### Work required
Could you print all the entries exactly?

### Information provided
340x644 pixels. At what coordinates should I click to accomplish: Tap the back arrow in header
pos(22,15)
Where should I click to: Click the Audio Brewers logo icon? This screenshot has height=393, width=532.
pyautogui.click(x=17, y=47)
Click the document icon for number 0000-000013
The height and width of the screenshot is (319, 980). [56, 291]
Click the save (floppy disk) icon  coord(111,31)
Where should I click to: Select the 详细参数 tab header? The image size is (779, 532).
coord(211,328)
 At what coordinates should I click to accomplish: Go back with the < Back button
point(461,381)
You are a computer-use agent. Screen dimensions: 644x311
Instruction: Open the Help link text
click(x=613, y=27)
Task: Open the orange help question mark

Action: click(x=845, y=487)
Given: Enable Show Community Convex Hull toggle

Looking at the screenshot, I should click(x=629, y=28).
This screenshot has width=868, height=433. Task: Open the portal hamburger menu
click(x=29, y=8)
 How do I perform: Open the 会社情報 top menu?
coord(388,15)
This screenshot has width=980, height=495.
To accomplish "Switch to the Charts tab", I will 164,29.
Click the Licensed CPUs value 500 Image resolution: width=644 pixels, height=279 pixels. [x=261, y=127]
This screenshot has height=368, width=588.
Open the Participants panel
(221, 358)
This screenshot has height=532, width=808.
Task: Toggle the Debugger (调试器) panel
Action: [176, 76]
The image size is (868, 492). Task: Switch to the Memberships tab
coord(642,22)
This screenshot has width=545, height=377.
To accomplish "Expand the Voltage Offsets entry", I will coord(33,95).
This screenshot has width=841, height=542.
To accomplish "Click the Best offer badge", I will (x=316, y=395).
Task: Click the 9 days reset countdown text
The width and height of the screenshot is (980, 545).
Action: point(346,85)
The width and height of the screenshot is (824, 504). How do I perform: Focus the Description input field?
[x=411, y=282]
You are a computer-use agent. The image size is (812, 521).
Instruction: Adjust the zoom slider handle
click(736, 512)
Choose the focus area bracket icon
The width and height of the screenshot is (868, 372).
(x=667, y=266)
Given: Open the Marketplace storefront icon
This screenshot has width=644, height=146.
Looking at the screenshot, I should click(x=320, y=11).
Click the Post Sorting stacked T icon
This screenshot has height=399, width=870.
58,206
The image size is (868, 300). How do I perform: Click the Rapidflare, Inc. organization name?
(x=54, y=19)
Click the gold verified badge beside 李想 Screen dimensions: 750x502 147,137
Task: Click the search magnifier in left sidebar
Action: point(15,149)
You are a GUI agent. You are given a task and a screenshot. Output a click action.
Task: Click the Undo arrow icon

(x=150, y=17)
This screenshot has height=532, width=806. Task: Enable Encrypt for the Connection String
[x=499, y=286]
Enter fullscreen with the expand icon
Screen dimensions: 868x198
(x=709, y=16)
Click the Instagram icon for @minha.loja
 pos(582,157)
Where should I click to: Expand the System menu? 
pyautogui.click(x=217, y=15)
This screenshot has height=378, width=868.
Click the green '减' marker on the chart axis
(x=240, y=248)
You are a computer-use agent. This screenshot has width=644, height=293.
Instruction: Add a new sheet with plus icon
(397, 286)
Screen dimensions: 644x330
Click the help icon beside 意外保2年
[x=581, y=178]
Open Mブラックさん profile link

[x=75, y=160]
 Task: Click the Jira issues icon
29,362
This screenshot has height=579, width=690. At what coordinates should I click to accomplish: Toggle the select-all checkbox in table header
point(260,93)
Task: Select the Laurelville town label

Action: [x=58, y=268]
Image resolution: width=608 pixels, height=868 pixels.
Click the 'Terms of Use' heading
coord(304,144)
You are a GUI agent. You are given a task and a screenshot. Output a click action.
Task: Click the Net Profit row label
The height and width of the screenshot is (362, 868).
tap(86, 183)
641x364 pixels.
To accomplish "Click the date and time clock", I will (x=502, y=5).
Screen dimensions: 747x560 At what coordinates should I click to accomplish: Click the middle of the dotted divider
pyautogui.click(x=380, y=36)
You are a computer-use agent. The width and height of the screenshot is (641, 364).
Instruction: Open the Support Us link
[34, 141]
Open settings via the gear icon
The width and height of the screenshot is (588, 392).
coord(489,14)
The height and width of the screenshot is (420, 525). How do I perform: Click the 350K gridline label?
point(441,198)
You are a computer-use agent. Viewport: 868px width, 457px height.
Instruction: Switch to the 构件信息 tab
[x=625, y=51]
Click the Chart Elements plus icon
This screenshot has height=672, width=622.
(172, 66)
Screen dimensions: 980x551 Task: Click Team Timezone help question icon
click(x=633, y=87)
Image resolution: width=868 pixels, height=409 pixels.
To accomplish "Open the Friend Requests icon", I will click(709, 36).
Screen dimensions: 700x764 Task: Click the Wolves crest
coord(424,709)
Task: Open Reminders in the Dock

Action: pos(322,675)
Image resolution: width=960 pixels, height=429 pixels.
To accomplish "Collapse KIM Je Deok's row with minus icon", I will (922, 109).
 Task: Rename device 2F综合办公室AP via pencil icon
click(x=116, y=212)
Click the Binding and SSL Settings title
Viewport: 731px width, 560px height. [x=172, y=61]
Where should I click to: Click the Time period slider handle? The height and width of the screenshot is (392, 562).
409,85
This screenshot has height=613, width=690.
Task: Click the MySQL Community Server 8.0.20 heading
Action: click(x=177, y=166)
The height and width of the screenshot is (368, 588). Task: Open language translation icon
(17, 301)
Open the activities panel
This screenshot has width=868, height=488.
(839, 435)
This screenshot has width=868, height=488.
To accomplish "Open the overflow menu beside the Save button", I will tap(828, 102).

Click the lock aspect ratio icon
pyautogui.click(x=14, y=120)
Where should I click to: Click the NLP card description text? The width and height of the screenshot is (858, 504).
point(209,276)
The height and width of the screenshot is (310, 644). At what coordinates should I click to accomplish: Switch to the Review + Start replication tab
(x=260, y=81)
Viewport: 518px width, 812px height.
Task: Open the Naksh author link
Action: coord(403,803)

### Response for this exercise
340x644 pixels. At what coordinates should I click to accomplish: Tap the back arrow in header
pos(22,15)
Where should I click to: Click the Audio Brewers logo icon? This screenshot has height=393, width=532.
pyautogui.click(x=17, y=47)
Click the document icon for number 0000-000013
The height and width of the screenshot is (319, 980). [56, 291]
Click the save (floppy disk) icon  coord(111,31)
Where should I click to: Select the 详细参数 tab header? The image size is (779, 532).
coord(211,328)
 At what coordinates should I click to accomplish: Go back with the < Back button
point(461,381)
You are a computer-use agent. Screen dimensions: 644x311
Instruction: Open the Help link text
click(x=613, y=27)
Task: Open the orange help question mark

Action: click(x=845, y=487)
Given: Enable Show Community Convex Hull toggle

Looking at the screenshot, I should click(x=629, y=28).
This screenshot has width=868, height=433. Task: Open the portal hamburger menu
click(x=29, y=8)
 How do I perform: Open the 会社情報 top menu?
coord(388,15)
This screenshot has width=980, height=495.
To accomplish "Switch to the Charts tab", I will 164,29.
Click the Licensed CPUs value 500 Image resolution: width=644 pixels, height=279 pixels. [x=261, y=127]
This screenshot has height=368, width=588.
Open the Participants panel
(221, 358)
This screenshot has height=532, width=808.
Task: Toggle the Debugger (调试器) panel
Action: [176, 76]
The image size is (868, 492). Task: Switch to the Memberships tab
coord(642,22)
This screenshot has width=545, height=377.
To accomplish "Expand the Voltage Offsets entry", I will coord(33,95).
This screenshot has width=841, height=542.
To accomplish "Click the Best offer badge", I will (x=316, y=395).
Task: Click the 9 days reset countdown text
The width and height of the screenshot is (980, 545).
Action: point(346,85)
The width and height of the screenshot is (824, 504). How do I perform: Focus the Description input field?
[x=411, y=282]
You are a computer-use agent. The image size is (812, 521).
Instruction: Adjust the zoom slider handle
click(736, 512)
Choose the focus area bracket icon
The width and height of the screenshot is (868, 372).
(x=667, y=266)
Given: Open the Marketplace storefront icon
This screenshot has width=644, height=146.
Looking at the screenshot, I should click(x=320, y=11).
Click the Post Sorting stacked T icon
This screenshot has height=399, width=870.
58,206
The image size is (868, 300). How do I perform: Click the Rapidflare, Inc. organization name?
(x=54, y=19)
Click the gold verified badge beside 李想 Screen dimensions: 750x502 147,137
Task: Click the search magnifier in left sidebar
Action: point(15,149)
You are a GUI agent. You are given a task and a screenshot. Output a click action.
Task: Click the Undo arrow icon

(x=150, y=17)
This screenshot has height=532, width=806. Task: Enable Encrypt for the Connection String
[x=499, y=286]
Enter fullscreen with the expand icon
Screen dimensions: 868x198
(x=709, y=16)
Click the Instagram icon for @minha.loja
 pos(582,157)
Where should I click to: Expand the System menu? 
pyautogui.click(x=217, y=15)
This screenshot has height=378, width=868.
Click the green '减' marker on the chart axis
(x=240, y=248)
You are a computer-use agent. This screenshot has width=644, height=293.
Instruction: Add a new sheet with plus icon
(397, 286)
Screen dimensions: 644x330
Click the help icon beside 意外保2年
[x=581, y=178]
Open Mブラックさん profile link

[x=75, y=160]
 Task: Click the Jira issues icon
29,362
This screenshot has height=579, width=690. At what coordinates should I click to accomplish: Toggle the select-all checkbox in table header
point(260,93)
Task: Select the Laurelville town label

Action: [x=58, y=268]
Image resolution: width=608 pixels, height=868 pixels.
Click the 'Terms of Use' heading
coord(304,144)
You are a GUI agent. You are given a task and a screenshot. Output a click action.
Task: Click the Net Profit row label
The height and width of the screenshot is (362, 868).
tap(86, 183)
641x364 pixels.
To accomplish "Click the date and time clock", I will (x=502, y=5).
Screen dimensions: 747x560 At what coordinates should I click to accomplish: Click the middle of the dotted divider
pyautogui.click(x=380, y=36)
You are a computer-use agent. The width and height of the screenshot is (641, 364).
Instruction: Open the Support Us link
[34, 141]
Open settings via the gear icon
The width and height of the screenshot is (588, 392).
coord(489,14)
The height and width of the screenshot is (420, 525). How do I perform: Click the 350K gridline label?
point(441,198)
You are a computer-use agent. Viewport: 868px width, 457px height.
Instruction: Switch to the 构件信息 tab
[x=625, y=51]
Click the Chart Elements plus icon
This screenshot has height=672, width=622.
(172, 66)
Screen dimensions: 980x551 Task: Click Team Timezone help question icon
click(x=633, y=87)
Image resolution: width=868 pixels, height=409 pixels.
To accomplish "Open the Friend Requests icon", I will click(709, 36).
Screen dimensions: 700x764 Task: Click the Wolves crest
coord(424,709)
Task: Open Reminders in the Dock

Action: pos(322,675)
Image resolution: width=960 pixels, height=429 pixels.
To accomplish "Collapse KIM Je Deok's row with minus icon", I will (922, 109).
 Task: Rename device 2F综合办公室AP via pencil icon
click(x=116, y=212)
Click the Binding and SSL Settings title
Viewport: 731px width, 560px height. [x=172, y=61]
Where should I click to: Click the Time period slider handle? The height and width of the screenshot is (392, 562).
409,85
This screenshot has height=613, width=690.
Task: Click the MySQL Community Server 8.0.20 heading
Action: click(x=177, y=166)
The height and width of the screenshot is (368, 588). Task: Open language translation icon
(17, 301)
Open the activities panel
This screenshot has width=868, height=488.
(839, 435)
This screenshot has width=868, height=488.
To accomplish "Open the overflow menu beside the Save button", I will tap(828, 102).

Click the lock aspect ratio icon
pyautogui.click(x=14, y=120)
Where should I click to: Click the NLP card description text? The width and height of the screenshot is (858, 504).
point(209,276)
The height and width of the screenshot is (310, 644). At what coordinates should I click to accomplish: Switch to the Review + Start replication tab
(x=260, y=81)
Viewport: 518px width, 812px height.
Task: Open the Naksh author link
Action: coord(403,803)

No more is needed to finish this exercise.